By 2025, while long-term electricity prices returned to pre-crisis levels, the market entered a “new normalcy”. This era is defined by a growing divergence in price extremes – marked by more frequent negative prices during renewable peak generation and intensified price spikes during periods of system stress- and overall increased unpredictability.

In this context, stakeholders increasingly need tools able to anticipate not only average price levels, but also the frequency, magnitude and duration of extreme price events — gaps that traditional forward prices fail to address.

This analysis explores the necessity of closely monitoring hourly power prices for:

  • financial actors assessing risk exposure,
  • power producers managing revenue and capture price uncertainty,
  • energy aggregators managing multiple assets with cumulating revenue streams,
  • large electricity consumers securing long-term procurement costs,

and demonstrates how Enerdata’s Power Price Projections (PPP) address these challenges.

The necessity for power price forecasting

Accurate price forecasting is essential for all stakeholders in the power system value chain: suppliers and consumers need to forecast the cost of covering their future demand and implement effective hedging strategies, generators and aggregators require revenue projections for existing assets and long-term forecasts to inform investment decisions in new capacity.

In Europe, power is traded via markets (Futures, Day-Ahead, Intraday) or bilateral agreements (PPA, OTC1, CfD2, …).

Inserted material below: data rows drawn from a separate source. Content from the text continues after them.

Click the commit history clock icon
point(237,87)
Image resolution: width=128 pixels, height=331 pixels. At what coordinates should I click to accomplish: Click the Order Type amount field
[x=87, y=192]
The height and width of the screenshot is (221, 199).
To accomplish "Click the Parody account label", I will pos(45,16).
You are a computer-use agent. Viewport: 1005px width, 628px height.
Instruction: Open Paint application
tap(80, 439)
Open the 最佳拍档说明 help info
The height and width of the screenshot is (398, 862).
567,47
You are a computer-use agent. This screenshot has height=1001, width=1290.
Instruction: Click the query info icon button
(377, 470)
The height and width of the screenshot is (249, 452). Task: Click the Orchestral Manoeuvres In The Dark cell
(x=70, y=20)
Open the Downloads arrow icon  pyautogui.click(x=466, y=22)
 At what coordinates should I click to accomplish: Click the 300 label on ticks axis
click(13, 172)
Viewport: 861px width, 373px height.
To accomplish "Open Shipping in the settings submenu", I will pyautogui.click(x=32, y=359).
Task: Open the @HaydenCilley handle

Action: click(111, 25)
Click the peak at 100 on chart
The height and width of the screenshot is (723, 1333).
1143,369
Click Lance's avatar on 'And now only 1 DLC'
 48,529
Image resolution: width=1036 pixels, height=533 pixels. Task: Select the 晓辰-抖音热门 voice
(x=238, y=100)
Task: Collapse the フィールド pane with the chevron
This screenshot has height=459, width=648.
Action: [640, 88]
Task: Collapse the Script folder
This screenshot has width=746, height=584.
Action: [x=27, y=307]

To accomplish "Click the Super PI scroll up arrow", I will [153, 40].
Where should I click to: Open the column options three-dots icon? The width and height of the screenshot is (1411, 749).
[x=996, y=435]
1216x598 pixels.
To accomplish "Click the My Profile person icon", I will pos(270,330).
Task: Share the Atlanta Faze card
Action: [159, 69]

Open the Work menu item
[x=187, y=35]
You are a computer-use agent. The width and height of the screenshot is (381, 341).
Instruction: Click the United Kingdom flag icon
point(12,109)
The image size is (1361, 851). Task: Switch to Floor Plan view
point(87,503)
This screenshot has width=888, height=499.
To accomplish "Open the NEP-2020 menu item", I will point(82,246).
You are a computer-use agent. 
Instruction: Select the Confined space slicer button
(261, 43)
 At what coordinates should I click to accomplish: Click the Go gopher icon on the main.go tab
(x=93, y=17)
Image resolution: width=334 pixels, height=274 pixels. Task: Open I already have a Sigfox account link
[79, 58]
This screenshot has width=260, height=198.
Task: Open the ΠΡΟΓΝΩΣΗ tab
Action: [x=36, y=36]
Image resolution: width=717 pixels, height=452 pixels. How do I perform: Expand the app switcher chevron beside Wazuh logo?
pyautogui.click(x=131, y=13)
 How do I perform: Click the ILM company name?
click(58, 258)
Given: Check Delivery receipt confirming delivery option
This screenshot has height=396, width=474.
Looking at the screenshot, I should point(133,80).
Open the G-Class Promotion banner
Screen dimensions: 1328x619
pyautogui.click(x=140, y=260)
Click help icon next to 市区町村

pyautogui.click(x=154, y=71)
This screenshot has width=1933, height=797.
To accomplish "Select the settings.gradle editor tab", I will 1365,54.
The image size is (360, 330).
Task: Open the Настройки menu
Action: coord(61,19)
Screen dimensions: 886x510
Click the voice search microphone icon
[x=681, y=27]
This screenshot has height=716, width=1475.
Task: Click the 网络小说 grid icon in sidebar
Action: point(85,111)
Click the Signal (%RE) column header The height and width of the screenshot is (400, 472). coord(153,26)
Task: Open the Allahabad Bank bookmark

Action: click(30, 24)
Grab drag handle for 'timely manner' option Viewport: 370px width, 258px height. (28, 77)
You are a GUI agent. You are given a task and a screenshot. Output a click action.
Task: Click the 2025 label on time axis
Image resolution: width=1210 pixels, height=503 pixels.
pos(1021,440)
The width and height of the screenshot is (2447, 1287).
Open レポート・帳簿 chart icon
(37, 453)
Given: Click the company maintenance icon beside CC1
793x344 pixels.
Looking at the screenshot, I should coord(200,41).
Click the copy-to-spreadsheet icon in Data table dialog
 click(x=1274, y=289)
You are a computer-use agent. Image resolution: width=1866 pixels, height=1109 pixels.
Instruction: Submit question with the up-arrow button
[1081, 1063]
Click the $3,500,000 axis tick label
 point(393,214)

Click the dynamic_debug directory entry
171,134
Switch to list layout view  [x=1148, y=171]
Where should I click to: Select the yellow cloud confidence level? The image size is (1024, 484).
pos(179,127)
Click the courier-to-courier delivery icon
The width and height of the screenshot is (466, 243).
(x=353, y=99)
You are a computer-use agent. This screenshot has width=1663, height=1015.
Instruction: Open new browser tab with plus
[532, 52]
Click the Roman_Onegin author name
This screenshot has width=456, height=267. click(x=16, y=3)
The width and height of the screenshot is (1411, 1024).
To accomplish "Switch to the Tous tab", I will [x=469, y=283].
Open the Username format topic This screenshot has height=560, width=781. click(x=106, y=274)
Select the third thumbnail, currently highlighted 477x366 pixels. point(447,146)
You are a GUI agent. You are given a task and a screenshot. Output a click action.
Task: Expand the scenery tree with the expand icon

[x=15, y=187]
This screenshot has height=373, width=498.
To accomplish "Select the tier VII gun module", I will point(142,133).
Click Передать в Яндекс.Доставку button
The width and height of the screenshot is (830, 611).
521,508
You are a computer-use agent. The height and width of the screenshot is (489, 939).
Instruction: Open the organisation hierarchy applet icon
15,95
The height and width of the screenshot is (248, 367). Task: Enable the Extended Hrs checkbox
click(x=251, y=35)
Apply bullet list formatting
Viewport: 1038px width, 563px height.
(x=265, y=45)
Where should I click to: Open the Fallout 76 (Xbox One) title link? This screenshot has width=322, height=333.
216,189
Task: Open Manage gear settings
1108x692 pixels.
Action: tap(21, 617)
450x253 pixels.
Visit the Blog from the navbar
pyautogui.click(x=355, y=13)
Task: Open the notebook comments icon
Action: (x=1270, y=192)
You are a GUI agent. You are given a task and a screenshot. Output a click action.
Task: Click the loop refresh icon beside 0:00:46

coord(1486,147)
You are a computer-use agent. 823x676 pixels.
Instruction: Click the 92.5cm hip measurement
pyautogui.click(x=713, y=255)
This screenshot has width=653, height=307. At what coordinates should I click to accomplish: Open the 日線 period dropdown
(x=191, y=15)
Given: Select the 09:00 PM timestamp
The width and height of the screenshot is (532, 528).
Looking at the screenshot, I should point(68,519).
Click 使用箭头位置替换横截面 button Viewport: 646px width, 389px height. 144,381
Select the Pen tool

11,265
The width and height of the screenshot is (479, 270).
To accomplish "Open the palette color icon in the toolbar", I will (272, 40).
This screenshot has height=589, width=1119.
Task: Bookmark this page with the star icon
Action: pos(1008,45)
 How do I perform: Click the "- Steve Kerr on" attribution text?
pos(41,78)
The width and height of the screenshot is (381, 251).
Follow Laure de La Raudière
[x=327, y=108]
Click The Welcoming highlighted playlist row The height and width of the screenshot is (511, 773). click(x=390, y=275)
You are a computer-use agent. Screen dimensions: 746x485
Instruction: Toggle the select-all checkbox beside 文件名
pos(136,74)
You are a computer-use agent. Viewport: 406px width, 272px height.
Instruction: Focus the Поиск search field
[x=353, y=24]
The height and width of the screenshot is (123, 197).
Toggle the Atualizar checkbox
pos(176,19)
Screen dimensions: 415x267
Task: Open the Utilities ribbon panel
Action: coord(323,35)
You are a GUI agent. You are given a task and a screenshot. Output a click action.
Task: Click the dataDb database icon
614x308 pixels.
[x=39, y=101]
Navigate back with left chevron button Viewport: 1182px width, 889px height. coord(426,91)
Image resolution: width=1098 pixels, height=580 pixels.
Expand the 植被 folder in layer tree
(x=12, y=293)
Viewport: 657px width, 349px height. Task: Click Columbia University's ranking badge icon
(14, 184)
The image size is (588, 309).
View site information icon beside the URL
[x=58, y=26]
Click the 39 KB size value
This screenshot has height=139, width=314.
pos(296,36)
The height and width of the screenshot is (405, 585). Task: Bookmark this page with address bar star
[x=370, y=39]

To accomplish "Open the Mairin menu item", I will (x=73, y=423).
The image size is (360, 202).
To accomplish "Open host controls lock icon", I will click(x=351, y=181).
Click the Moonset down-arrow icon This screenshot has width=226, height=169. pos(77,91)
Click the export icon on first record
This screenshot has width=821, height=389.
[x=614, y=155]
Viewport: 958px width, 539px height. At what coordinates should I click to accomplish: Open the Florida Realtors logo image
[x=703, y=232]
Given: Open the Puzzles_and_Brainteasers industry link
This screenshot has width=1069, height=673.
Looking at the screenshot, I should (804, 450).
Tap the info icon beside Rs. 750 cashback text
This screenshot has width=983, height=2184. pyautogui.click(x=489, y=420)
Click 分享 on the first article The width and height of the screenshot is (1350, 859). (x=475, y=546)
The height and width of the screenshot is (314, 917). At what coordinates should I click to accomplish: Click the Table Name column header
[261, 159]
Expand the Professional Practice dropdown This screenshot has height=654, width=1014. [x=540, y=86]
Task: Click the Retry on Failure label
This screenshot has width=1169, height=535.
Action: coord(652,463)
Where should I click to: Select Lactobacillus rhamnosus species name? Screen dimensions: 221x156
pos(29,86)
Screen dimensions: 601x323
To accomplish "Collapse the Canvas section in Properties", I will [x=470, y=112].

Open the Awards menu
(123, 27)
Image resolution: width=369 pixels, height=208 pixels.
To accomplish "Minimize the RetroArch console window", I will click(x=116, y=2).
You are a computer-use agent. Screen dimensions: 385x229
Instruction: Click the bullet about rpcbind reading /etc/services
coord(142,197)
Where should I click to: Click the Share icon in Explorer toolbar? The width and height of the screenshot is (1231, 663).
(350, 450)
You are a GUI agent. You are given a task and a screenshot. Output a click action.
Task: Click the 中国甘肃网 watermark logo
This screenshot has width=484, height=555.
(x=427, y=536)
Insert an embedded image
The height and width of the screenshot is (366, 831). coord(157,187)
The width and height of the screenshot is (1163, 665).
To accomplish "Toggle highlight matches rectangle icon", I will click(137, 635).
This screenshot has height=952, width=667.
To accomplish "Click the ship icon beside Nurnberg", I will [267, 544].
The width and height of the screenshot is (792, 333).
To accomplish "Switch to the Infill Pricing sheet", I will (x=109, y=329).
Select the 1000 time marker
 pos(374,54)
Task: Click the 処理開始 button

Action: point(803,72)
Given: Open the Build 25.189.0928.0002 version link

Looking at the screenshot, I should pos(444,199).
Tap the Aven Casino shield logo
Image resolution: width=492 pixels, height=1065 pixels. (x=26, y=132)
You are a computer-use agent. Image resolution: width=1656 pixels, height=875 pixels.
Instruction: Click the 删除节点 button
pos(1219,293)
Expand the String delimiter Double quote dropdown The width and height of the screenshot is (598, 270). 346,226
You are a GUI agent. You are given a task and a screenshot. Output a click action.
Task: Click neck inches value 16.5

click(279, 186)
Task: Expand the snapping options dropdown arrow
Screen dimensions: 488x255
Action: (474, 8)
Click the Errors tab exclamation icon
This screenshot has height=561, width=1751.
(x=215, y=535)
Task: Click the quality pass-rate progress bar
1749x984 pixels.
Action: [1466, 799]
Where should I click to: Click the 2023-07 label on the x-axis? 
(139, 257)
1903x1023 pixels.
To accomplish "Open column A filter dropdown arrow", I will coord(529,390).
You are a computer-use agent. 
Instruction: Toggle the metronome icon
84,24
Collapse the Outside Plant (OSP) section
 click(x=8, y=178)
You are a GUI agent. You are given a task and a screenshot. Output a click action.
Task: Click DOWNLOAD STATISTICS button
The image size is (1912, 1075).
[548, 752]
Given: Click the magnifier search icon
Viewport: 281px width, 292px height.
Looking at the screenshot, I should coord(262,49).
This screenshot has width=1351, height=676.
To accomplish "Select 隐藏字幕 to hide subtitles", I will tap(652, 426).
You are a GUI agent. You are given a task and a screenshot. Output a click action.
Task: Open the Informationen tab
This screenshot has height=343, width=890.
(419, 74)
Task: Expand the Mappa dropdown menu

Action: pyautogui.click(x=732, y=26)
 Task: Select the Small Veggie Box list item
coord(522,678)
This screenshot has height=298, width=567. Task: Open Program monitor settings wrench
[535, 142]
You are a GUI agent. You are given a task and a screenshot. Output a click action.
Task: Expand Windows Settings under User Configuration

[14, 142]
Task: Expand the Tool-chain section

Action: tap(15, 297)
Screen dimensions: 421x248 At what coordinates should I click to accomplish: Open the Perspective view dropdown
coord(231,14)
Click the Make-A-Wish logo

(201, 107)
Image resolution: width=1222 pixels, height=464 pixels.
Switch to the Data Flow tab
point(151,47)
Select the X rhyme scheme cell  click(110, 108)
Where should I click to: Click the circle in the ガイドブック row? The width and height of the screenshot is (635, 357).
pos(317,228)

The Day-Ahead (DA) Spot price serves as the primary price reference for the entire industry. DA Spot prices are defined at Bidding Zone level. Most bidding zone coincide with national borders, though countries like Italy, Denmark, Norway, and Sweden are split into multiple zones. DA Spot prices are cleared via the Single Day-Ahead Coupling (SDAC) process - which includes an allocation of cross-border transmission capacity-resulting in distinct prices across all bidding zones. Since September 2025, the Day-Ahead market has moved to 15-minute intervals to better integrate renewables and foster flexibility uses3. The DA Spot price serves as a reference for PPA negotiations. It also influences Future Calendar price.

Exposure to DA prices — even marginal — can disproportionately impact total procurement costs. In 2022, a high price period on the DA, suppliers who had hedged 90% of their needs through Futures and bilateral agreements found that covering the remaining 10% on the DA (and Intraday) market(s) could account for up to 95% of their total procurement cost.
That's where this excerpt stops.